Stored data:
________________________________________

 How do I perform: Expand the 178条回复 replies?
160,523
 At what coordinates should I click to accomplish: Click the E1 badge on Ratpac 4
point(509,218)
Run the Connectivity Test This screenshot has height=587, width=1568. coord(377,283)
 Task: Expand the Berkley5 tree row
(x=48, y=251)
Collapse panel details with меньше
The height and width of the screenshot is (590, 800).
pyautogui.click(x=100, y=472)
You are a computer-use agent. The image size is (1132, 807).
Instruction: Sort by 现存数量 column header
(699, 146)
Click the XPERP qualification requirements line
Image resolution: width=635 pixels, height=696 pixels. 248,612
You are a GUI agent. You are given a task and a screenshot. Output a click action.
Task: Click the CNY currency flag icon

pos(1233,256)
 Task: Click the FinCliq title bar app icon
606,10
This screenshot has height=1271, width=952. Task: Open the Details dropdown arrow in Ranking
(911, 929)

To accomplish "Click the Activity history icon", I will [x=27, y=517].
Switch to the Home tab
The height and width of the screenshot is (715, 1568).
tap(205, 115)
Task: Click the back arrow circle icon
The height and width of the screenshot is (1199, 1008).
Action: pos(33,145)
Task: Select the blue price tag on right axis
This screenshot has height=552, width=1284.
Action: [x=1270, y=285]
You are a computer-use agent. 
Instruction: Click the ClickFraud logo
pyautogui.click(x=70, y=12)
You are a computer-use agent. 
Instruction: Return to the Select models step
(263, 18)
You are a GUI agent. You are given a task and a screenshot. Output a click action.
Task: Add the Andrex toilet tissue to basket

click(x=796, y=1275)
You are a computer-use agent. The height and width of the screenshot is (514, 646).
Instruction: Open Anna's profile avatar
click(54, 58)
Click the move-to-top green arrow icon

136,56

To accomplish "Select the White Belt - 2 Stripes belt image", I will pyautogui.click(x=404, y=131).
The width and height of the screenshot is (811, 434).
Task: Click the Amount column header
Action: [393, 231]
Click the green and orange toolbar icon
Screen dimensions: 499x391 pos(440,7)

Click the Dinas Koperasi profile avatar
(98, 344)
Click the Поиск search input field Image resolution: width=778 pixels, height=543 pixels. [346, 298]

________________________________________

Problem requirements —
Rewrite the rows that begin at the line containing "Collapse panel details with меньше" and stop after the line containing "tap(205, 115)", replacing "flag" with "symbol" and keeping everything else the same.

Answer to the task —
Collapse panel details with меньше
The height and width of the screenshot is (590, 800).
pyautogui.click(x=100, y=472)
You are a computer-use agent. The image size is (1132, 807).
Instruction: Sort by 现存数量 column header
(699, 146)
Click the XPERP qualification requirements line
Image resolution: width=635 pixels, height=696 pixels. 248,612
You are a GUI agent. You are given a task and a screenshot. Output a click action.
Task: Click the CNY currency symbol icon

pos(1233,256)
 Task: Click the FinCliq title bar app icon
606,10
This screenshot has height=1271, width=952. Task: Open the Details dropdown arrow in Ranking
(911, 929)

To accomplish "Click the Activity history icon", I will [x=27, y=517].
Switch to the Home tab
The height and width of the screenshot is (715, 1568).
tap(205, 115)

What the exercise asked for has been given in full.